Astrology Today: Oracle for Wednesday, Dec. 12, 2012

Today’s Oracle takes us to the Aries weekly for Nov. 1, 2002

Astrology Blog: The Oracle, Weekly Horoscopes, Monthly Horoscopes.

Talk about sex. Speak of it in dripping, lurid, vivid, succulent detail. Go for all the eye contact the universe will contain. Share what you know, listen to what others know, and create new knowledge. Talk about money. Talk about your lust or need or desire or repulsion with money. Speak so clearly that you’d be sure people would be shocked. Talk about death. Frighten yourself, comfort yourself, stun your emotions, feel the vast, vast cliff at the edge of which you stand. Talk about love and how deeply you can feel it, unafraid of the fact that such statements seem to have scared people away in the past. Discover that the main difference between freedom and imprisonment is the ability to feel versus numbness; the ability to speak versus imposed silence.

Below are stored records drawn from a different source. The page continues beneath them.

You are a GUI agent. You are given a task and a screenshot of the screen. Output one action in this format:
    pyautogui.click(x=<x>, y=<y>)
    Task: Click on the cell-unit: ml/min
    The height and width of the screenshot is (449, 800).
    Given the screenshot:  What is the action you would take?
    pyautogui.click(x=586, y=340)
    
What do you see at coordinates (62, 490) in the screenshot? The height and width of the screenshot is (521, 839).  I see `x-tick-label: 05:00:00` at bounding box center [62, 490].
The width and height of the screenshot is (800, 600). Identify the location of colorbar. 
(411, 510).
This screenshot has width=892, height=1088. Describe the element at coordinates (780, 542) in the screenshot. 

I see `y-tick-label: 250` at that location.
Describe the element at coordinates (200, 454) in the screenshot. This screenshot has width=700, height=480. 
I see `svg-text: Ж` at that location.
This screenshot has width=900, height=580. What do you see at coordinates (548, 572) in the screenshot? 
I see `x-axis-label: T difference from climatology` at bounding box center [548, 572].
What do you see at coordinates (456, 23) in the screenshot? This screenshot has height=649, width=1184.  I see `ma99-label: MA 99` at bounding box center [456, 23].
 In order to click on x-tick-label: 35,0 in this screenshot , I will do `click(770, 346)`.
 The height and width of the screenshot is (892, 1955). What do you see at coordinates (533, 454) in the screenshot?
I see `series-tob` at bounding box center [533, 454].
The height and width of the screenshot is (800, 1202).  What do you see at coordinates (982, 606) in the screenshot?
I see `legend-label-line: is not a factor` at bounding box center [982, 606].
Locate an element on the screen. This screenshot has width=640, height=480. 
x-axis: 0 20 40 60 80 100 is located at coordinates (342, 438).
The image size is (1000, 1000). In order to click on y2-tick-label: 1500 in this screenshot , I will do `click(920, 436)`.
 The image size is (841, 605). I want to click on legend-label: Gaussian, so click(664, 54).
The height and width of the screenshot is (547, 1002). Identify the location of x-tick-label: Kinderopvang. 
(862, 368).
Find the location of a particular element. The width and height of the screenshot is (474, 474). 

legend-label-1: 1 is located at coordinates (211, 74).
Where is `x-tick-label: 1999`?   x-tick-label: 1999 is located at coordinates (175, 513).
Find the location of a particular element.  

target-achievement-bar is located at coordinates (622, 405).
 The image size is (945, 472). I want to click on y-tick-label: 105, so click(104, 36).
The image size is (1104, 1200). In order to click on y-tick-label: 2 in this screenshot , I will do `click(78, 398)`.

Note, The Oracle is a random selection from the Eric Francis horoscope archives. Each day we publish one entry from among the 10,000 in our database. It’s a little slice of horoscope history — but chosen by our Oracle program, which always speaks to the present moment. New horoscopes are published each Friday plus twice a month in Planet Waves subscriber edition and Planet Waves Light. And for your 2012 annual reading, you’ll find Revolution. Revelation. Reality Check.

10 thoughts on “Astrology Today: Oracle for Wednesday, Dec. 12, 2012”

  1. Ps am off to friends in the country this weekend, to roast cchestnuts on the fire – something I wouldn’t have been able to do if I’d still had the job…

  2. Thank you so much, Dawn and Paola! Your video and good wishes fill me with such hope and cheer. Hey Dawn, I had the same thought about Roger and his cartwheels, but then I reckoned it’s a double! Saw him in concert last year, was wonderful, full of old Who fans in the audience.

  3. Lizzy, So glad you’re seeing the good side of it! A new and better door will open soon for you, surely! And boy, did Roger do better cartwheels than I used to!

  4. Hey Paola, I’m terrified but exhilirated. Had wanted to leave the job for ages, but couldn’t find anything to replace it, had turned into a total nightmare job that I was unable to leave because of my financial situation. My financial situation is dire, so it’s really scary, but this is how I feel too,
    http://www.youtube.com/watch?v=rGa70tVYVKo
    Thanks for asking, sweetie.

  5. Yes – this is what my dearest friend just wrote to me on skype “As for M, just feel it – it’s good if you are smitten. Lately you really have been courageous enough to open up your horizons and all this is just a consequence of that – as you open up to life you feel more – nice and nasty as we know. So it’s not that life is dealing you blows, but you are more disposed to live life to the full”. She also refers to just having lost my job(and thanks, Dawn, your lovely comment drew me to this Ericle that had slipped my net again).

  6. “Discover that the main difference between freedom and imprisonment is the ability to feel versus numbness; the ability to speak versus imposed silence.”

    I began to write poetry at age 7, because of how much I felt, what I sensed to be true and real within this modern life’s structure. It was only a small voice, back then, and for a long time afterwards.

    I hated turning 50, far more than 40 or 30. But I’ve discovered there is something inherently freeing about time. Our voices can grow stronger the older we get, especially as a woman. The preoccupations of youth finally make way for a fostering of our inner core.

    Which leads to another seeming discovery. A young man may love a woman, but won’t necessarily need her. She will love and need him. As they age, he can find he finally needs her, just as she’s finding she doesn’t necessarily need him. Her core strengthens just as his lessens. Nature has so screwed it up!